Task statement: Reproduce the following lines verbatim, keeping every one in its original order.

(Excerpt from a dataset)
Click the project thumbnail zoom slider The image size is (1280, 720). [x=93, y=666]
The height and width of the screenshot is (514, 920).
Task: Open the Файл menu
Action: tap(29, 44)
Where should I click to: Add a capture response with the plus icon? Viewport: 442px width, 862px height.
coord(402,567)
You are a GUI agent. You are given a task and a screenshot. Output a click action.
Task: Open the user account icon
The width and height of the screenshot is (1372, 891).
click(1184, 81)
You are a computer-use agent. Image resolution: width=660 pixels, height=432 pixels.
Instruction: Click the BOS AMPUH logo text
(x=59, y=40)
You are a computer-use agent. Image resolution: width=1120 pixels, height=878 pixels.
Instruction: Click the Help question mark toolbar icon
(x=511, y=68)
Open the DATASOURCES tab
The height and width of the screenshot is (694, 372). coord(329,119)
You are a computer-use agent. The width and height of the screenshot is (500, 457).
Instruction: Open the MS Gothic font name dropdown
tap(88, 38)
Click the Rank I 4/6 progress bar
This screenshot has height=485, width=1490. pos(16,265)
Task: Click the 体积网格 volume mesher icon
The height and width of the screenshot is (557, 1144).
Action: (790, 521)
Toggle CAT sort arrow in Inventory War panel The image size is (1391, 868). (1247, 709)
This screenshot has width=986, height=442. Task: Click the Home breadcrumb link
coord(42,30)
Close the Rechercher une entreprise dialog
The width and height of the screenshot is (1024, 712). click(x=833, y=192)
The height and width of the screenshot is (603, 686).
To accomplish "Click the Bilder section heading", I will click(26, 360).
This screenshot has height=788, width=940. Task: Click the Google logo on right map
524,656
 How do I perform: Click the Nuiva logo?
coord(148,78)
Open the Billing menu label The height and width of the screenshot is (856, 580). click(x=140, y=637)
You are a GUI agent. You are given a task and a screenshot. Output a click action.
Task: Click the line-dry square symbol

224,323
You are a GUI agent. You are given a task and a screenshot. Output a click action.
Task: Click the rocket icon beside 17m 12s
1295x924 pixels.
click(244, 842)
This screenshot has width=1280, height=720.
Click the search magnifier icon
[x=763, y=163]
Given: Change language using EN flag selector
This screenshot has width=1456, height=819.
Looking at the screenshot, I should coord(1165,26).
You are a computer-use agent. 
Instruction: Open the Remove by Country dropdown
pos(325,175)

Result of the task:
Click the project thumbnail zoom slider The image size is (1280, 720). [x=93, y=666]
The height and width of the screenshot is (514, 920).
Task: Open the Файл menu
Action: tap(29, 44)
Where should I click to: Add a capture response with the plus icon? Viewport: 442px width, 862px height.
coord(402,567)
You are a GUI agent. You are given a task and a screenshot. Output a click action.
Task: Open the user account icon
The width and height of the screenshot is (1372, 891).
click(1184, 81)
You are a computer-use agent. Image resolution: width=660 pixels, height=432 pixels.
Instruction: Click the BOS AMPUH logo text
(x=59, y=40)
You are a computer-use agent. Image resolution: width=1120 pixels, height=878 pixels.
Instruction: Click the Help question mark toolbar icon
(x=511, y=68)
Open the DATASOURCES tab
The height and width of the screenshot is (694, 372). coord(329,119)
You are a computer-use agent. The width and height of the screenshot is (500, 457).
Instruction: Open the MS Gothic font name dropdown
tap(88, 38)
Click the Rank I 4/6 progress bar
This screenshot has height=485, width=1490. pos(16,265)
Task: Click the 体积网格 volume mesher icon
The height and width of the screenshot is (557, 1144).
Action: (790, 521)
Toggle CAT sort arrow in Inventory War panel The image size is (1391, 868). (1247, 709)
This screenshot has width=986, height=442. Task: Click the Home breadcrumb link
coord(42,30)
Close the Rechercher une entreprise dialog
The width and height of the screenshot is (1024, 712). click(x=833, y=192)
The height and width of the screenshot is (603, 686).
To accomplish "Click the Bilder section heading", I will click(26, 360).
This screenshot has height=788, width=940. Task: Click the Google logo on right map
524,656
 How do I perform: Click the Nuiva logo?
coord(148,78)
Open the Billing menu label The height and width of the screenshot is (856, 580). click(x=140, y=637)
You are a GUI agent. You are given a task and a screenshot. Output a click action.
Task: Click the line-dry square symbol

224,323
You are a GUI agent. You are given a task and a screenshot. Output a click action.
Task: Click the rocket icon beside 17m 12s
1295x924 pixels.
click(244, 842)
This screenshot has width=1280, height=720.
Click the search magnifier icon
[x=763, y=163]
Given: Change language using EN flag selector
This screenshot has width=1456, height=819.
Looking at the screenshot, I should coord(1165,26).
You are a computer-use agent. 
Instruction: Open the Remove by Country dropdown
pos(325,175)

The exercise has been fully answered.